Bachmut wird nach Einschätzung britischer Militärexperten immer mehr von russischen Truppen eingekreist, wie aus dem dem täglichen Geheimdienst-Update zum Ukraine-Krieg des britischen Verteidigungsministeriums am Sonntag hervorgeht.
Zivile Opfer in Cherson und Charkiw
In der südukrainischen Stadt Cherson sind bei russischen Angriffen am Sonntag nach Angaben aus Kiew mehrere Zivilisten getötet und verwundet worden. Genauere Angaben zu den Opfern machte der ukrainische Generalstab in seinem Lagebericht am Abend nicht. Die Stadt sei mindestens 40-mal aus Raketenwerfern beschossen worden, dabei seien zahlreiche Wohngebäude beschädigt worden. Auch die ostukrainische Stadt Charkiw war demnach Ziel russischer Angriffe aus Mehrfachraketenwerfern.

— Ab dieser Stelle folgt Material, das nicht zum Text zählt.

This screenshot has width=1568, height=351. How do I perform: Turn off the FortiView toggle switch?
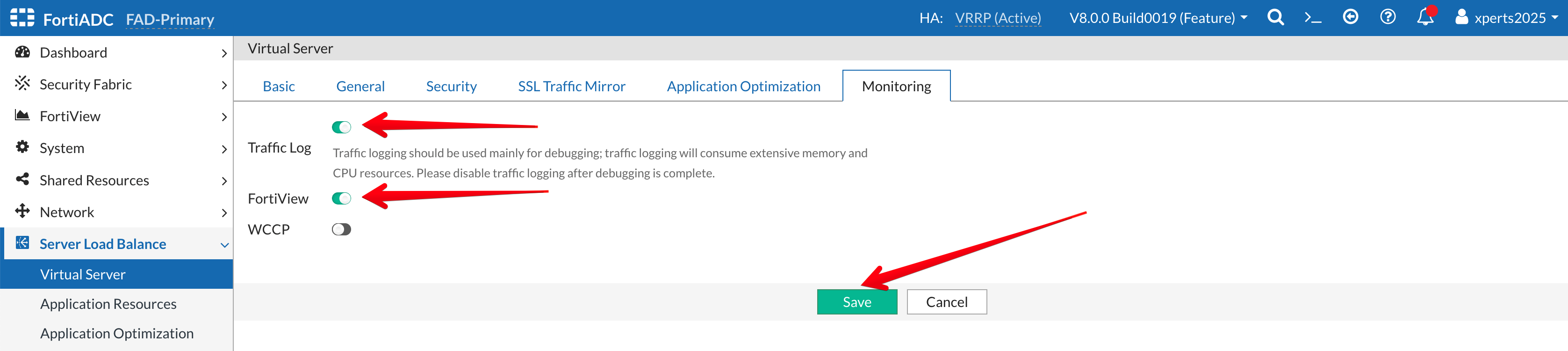point(341,198)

Bei Treffern in einem Wohnhaus seien mindestens fünf Menschen verletzt worden.
Bei dem seit fast einem Jahr andauernden Krieg wird immer wieder auch zivile Infrastruktur getroffen, obwohl Russland behauptet, nur militärische Ziele anzugreifen. Nach UN-Angaben sind seit dem russischen Einmarsch mehr als 7000 Zivilisten getötet worden.
Grünen-Fraktionsvize drängt Partnerstaaten
Die stellvertretende Grünen-Fraktionsvorsitzende Agnieszka Brugger hat die europäischen Partner Deutschlands zu raschem Handeln bei der Lieferung von Kampfpanzern aufgefordert. „Wir haben angesichts der drohenden russischen Großoffensive keine Zeit zu verlieren, um in einem großen europäischen Kraftakt alle Panzersysteme an die Ukraine zu geben, die wir nur irgendwie entbehren können“, sagte sie dem „Tagesspiegel“. Das sei im europäischen Interesse.
Die Bundesregierung ringt nach ihrer Entscheidung zur Lieferung von Leopard-Kampfpanzern an die Ukraine um die Zusagen weiterer Staaten. Nach der politischen Freigabe von Lieferungen sei die geplante Allianz noch nicht komplett, wurde der Deutschen Presse-Agentur am Wochenende aus Regierungskreisen in Berlin erklärt. Allerdings begannen Polen und Kanada mit konkreten Schritten – aus Portugal gab es am Wochenende eine Zusage für modernere Leopard 2A6, die auch Deutschland liefern will.